Speaking of coincidences, just like President-elect Trump, the US Embassy in Jamaica has a Twitter account that packs a punch. There's talk about whether Trump can be allowed to keep his account as he inches closer to the Oval Office and his thoughts and statements are enough to drive speculation, roil markets, and cause international disputes. Do we need to have that same talk?
It arises from a simple tweet from the US Embassy in Jamaica endorsing the contractor general's statement on a radio programme that he had concerns with the process used to grant Symbiote/Caricel a telecoms licence. The embassy simply tweeted that they, too, had concerns. That alone was enough to send shudders through the system.
In fact, I don't think that tweet originated in Kingston, Jamaica; I think they sent for it from Washington, DC. Further, I don't believe for a moment that the US authorities only have a problem with 'the process'. That would be quite a coincidence, especially since they had previously expressed dissatisfaction with the licence being issued to the company.
As an observer to this train of events, many questions arise. The contractor general had already recommended against issuance of the licence based on what has been termed an "adverse trace" on one of the principals. But one has to ask: what is an "adverse trace"? Can it be challenged in court or anywhere else?
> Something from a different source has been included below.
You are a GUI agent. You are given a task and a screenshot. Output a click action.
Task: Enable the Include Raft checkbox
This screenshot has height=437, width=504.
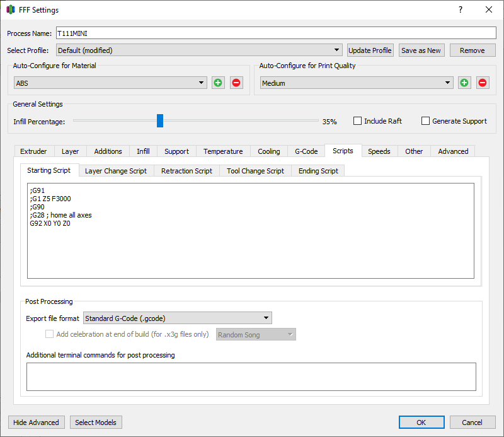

Does a Government just get to say it has an "adverse trace" on someone and there's no opportunity to confront your accuser and clear your name?
However that may be, Mr Holness chose to grant the licence and rose in Parliament to defend his decision to do it. So this is his baby.
That said, I'm prepared to predict that the licence will be withdrawn, and worse, that when the dust settles, the Jamaican taxpayer will be forced to foot the sizeable bill attending its withdrawal.
I don't doubt that Andrew will skilfully explain the decision, then the reversal. But is it such a strange coincidence that an expensive reversal will be on the cards when the dissatisfaction of our national-security partners was on record prior to the grant of the licence? Remember to just smile like the farmer.